TGF-β signaling promotes tumor vasculature by enhancing the pericyte-endothelium association

Justin Zonneville, Alfiya Safina, Alexander M. Truskinovsky, Carlos L. Arteaga, Andrei V. Bakin

Research output: Contribution to journalArticle

6 Citations (Scopus)

Abstract

Background: The breast cancer microenvironment promotes tumor vascularization through the complex interactions involving tumor-associated fibroblasts (TAFs). Emerging data indicate that TAFs increase production and signaling by TGF-β cytokines, while the role of TGF-β signaling in the regulation of tumor blood vessels is not fully understood. The current study presents evidence that TAFs enhance the organization of tumor blood capillaries, and TGF-β signaling plays an important role in this response. Methods: Tumor vascularization was studied in xenograft models of breast carcinoma cells, alone and in combination with fibroblasts. TGF-β signaling in breast cancer cells was modulated by expression of kinase-inactive TGFBR1-K232R (dnTGFBR1) or constitutive-active TGFBR1-T204D (caTGFBR1) receptor mutants.
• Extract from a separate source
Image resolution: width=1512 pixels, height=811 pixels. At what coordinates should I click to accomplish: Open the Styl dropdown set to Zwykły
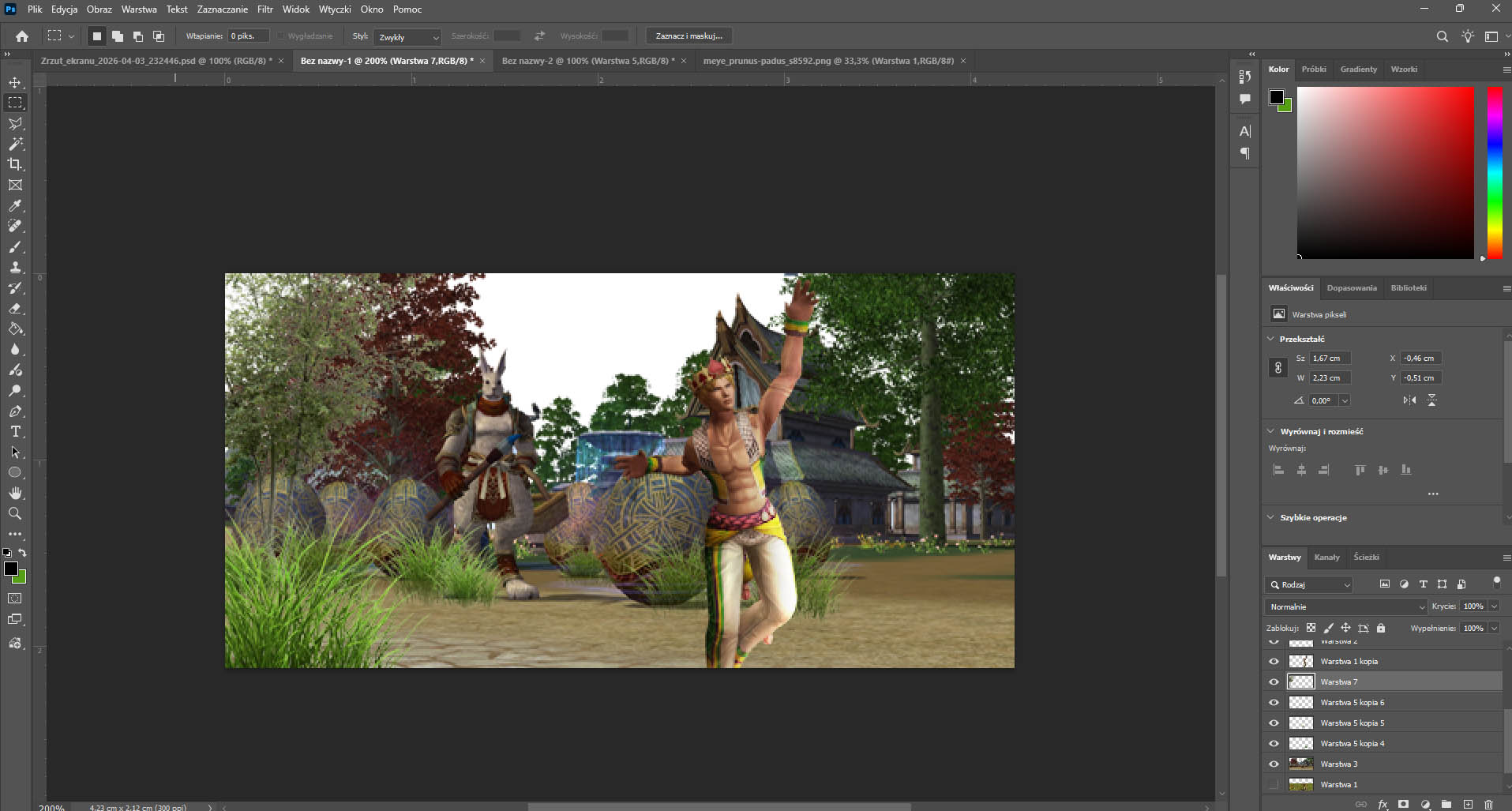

The architecture of tumor blood capillaries was assessed by immune-histochemical analysis of endothelium and pericytes. The role of TGF-β-Smad signaling in fibronectin expression was examined using adenoviral transduction of signaling components. Results: Our studies revealed that TAFs significantly increase the lumen size of blood microvessels. Inactivation of TGF-β signaling in tumor cells by dnTGFBR1 reduced the microvessel density and lumen sizes, decreasing tumor growth. In contrast, caTGFBR1-tumors exhibited greater vessel density and lumen sizes. Tumors with inactive dnTGFBR1 showed lower amounts of TAFs, while caTGFBR1 increased amounts of TAFs compared to the control. Inspection of pericytes and endothelial cells in tumor vasculature revealed that TAFs enhanced vessel coverage by pericytes, vascular cells supporting capillaries. This effect was impaired in dnTGFBR1-tumors, whereas active caTGFBR1 enhanced the association of pericytes with endothelium. Accordingly, dnTGFBR1-tumors exhibited the presence of hemorrhages, a sign of fragile blood vessels. Biochemical analysis showed that TGFBR1-SMAD signaling up-regulates fibronectin, a prominent regulator of endothelium-pericyte interactions. Conclusions: The current study indicates that tumor-fibroblast crosstalk enhances tumor vascularization by increasing the pericyte-endothelium association via a mechanism involving the TGFβ-fibronectin axis. The tumor-fibroblast model represents a useful system for dissecting the complex interactions governing tumor angiogenesis and developing new approaches to therapeutic targeting tumor vasculature.

Original languageEnglish (US)
Article number670
JournalBMC Cancer
Volume18
Issue number1
DOIs
StatePublished - Jun 19 2018

Fingerprint

Pericytes
Endothelium
Neoplasms
Fibronectins
Fibroblasts
Breast Neoplasms
Microvessels
Blood Vessels
Vascular Tissue Neoplasms
Tumor Microenvironment
Cancer-Associated Fibroblasts

Keywords

  • Breast cancer
  • Fibronectin
  • Pericytes
  • TGF-beta
  • Tumor angiogenesis
  • Tumor microenvironment
  • Tumor-associated fibroblasts

ASJC Scopus subject areas

  • Oncology
  • Genetics
  • Cancer Research

Cite this

TGF-β signaling promotes tumor vasculature by enhancing the pericyte-endothelium association. / Zonneville, Justin; Safina, Alfiya; Truskinovsky, Alexander M.; Arteaga, Carlos L.; Bakin, Andrei V.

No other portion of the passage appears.